- [WORK TO COMPLETE]
(a) Return the passage of the report on iPS cell chimeras starting with "Yamanaka reported that, not" and going on through "136 developed tumors.".
(b) Answer these questions from the report on iPS cell chimeras:
(i) In what city was the International Society for Stem Cell Research meeting held?
(ii) In which organ did tumors most often appear in the mice generated with c-Myc?
(iii) How many of the 136 c-Myc-minus chimeras developed tumors?
(c) Write what comes next in the report on iPS cell chimeras, picking up after its final sentence.
SOURCE DOCUMENT START
Chimeric mice generated from cells reprogrammed for pluripotency (induced pluripotent stem cells, or iPS cells) show significant health problems, pointing to further challenges that must be overcome before such cells can be used in the clinic, noted iPS researcher Shinya Yamanaka said on Saturday (June 14).

Speaking at the meeting of the International Society for Stem Cell Research in Philadelphia, Yamanaka presented results from his group's experiments on three types of mouse chimeras generated from mouse iPS cells so far. One type was generated from fibroblasts using a cocktail of four retrovirally delivered transcription factors, Oct-3/4, SOX2, c-Myc, and Klf4. The second type of chimera was made without the use of c-Myc, which has been implicated in causing tumors. Finally, they also generated chimeras using iPS cells derived from liver and stomach cells.

Yamanaka reported that, not surprisingly, half of the mice generated with c-Myc developed tumors, most often in the thyroid. Normally, the researchers found, the expression levels of the four factors in the chimeras were silenced, but in tumors, c-Myc expression was reactivated. In contrast, only one of the c-Myc-minus chimeras out of 136 developed tumors.
SOURCE DOCUMENT END
EXTRACTED INFORMATION START
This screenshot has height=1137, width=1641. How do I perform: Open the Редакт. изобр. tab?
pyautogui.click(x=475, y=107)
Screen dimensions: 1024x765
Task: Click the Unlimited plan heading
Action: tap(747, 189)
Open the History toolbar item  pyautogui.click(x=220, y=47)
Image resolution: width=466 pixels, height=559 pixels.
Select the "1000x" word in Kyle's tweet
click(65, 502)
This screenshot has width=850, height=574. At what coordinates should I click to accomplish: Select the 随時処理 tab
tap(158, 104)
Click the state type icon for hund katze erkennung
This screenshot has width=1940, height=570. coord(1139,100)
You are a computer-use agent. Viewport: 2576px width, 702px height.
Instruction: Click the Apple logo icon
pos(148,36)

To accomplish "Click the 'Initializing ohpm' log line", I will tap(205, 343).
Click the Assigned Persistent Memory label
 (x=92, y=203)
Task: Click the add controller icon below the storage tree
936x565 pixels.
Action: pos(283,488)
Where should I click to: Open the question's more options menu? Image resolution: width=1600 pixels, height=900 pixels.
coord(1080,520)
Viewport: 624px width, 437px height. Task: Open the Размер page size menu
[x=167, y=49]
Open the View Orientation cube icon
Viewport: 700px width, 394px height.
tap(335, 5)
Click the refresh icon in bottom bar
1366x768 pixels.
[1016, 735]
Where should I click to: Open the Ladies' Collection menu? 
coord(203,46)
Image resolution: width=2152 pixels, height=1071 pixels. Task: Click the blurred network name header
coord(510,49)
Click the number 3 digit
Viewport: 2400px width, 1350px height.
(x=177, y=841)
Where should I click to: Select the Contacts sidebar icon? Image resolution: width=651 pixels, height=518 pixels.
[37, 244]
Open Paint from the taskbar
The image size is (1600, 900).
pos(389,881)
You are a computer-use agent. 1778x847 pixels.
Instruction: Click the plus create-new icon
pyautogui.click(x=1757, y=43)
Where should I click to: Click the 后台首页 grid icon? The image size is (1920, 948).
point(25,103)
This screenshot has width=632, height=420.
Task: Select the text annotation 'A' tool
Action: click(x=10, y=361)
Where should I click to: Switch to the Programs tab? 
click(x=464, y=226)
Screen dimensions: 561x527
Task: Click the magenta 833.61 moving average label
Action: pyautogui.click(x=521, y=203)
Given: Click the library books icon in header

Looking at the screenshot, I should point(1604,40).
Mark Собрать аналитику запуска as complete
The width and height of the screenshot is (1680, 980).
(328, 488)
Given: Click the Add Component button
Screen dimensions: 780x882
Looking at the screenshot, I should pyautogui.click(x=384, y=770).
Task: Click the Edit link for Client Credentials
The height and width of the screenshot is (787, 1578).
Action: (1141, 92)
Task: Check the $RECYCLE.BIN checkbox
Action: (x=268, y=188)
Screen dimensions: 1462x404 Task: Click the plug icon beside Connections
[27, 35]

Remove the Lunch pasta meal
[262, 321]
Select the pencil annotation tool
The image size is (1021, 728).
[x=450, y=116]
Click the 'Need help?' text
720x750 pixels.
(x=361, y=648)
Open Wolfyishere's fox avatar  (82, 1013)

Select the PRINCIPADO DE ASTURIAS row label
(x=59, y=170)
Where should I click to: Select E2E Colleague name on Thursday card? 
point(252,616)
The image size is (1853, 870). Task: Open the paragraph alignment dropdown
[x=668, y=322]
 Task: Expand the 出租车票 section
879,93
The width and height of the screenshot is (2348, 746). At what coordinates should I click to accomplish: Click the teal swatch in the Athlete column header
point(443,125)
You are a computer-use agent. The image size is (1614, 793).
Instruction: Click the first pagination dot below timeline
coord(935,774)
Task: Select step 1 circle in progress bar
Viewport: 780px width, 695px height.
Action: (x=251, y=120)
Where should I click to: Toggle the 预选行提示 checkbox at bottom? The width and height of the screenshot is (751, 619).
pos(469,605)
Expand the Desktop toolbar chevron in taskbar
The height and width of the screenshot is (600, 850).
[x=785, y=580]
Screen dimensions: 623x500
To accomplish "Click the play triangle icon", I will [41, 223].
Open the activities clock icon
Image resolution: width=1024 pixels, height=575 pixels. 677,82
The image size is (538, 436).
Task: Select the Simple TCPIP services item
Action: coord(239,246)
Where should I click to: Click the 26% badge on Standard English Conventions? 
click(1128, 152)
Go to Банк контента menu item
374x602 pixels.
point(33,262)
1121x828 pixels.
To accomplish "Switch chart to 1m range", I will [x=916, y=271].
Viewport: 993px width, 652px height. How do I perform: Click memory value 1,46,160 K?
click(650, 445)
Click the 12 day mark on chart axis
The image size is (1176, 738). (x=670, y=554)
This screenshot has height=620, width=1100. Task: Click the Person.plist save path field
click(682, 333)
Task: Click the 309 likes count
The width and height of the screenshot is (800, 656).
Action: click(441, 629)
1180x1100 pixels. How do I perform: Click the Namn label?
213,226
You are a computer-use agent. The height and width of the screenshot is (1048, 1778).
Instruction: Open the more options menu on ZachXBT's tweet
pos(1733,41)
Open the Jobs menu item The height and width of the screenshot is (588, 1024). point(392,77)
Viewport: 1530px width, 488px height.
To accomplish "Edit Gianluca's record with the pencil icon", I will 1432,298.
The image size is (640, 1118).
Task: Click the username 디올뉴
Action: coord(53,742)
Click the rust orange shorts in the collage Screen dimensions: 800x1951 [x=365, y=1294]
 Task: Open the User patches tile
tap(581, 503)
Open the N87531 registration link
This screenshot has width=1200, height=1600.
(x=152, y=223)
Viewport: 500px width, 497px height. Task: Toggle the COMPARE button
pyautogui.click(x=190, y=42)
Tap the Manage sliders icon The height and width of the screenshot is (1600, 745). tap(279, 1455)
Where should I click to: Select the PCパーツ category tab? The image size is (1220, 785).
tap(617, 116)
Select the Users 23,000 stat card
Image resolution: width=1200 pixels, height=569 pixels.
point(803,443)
EXTRACTED INFORMATION END
- [EXPECTED RESPONSES]
(a)
Yamanaka reported that, not surprisingly, half of the mice generated with c-Myc developed tumors, most often in the thyroid. Normally, the researchers found, the expression levels of the four factors in the chimeras were silenced, but in tumors, c-Myc expression was reactivated. In contrast, only one of the c-Myc-minus chimeras out of 136 developed tumors.

(b)
(i) Philadelphia
(ii) The thyroid
(iii) One

(c)
Tumerogenicity wasn't the only safety issue the group uncovered, Yamanaka said. Regardless of whether the animals were generated with or without c-Myc, the researchers found, chimeras derived from adult cells -- whether they be fibroblasts or liver and stomach cells -- suffered a sharply increased rate of mortality. "We don't know the cause of death in these mice," he said. (The findings are not yet published.)

Gene expression profiles of iPS cells generated from stomach and liver cells suggest these cells are not fully pluripotent, Yamanaka said. "This kind of partial reprogramming may be the cause of mortality."

"In order to translate this technology to the clinic, we really have to understand the cause of this higher mortality," Yamanaka said, "because adult human cells are the cells we want to use."

Last year, Yamanaka's group was the first to reprogram human fibroblasts into pluripotent stem cells -- a landmark achievement that has since been replicated by several other teams and that has set off a whirlwind of research in the stem cell field.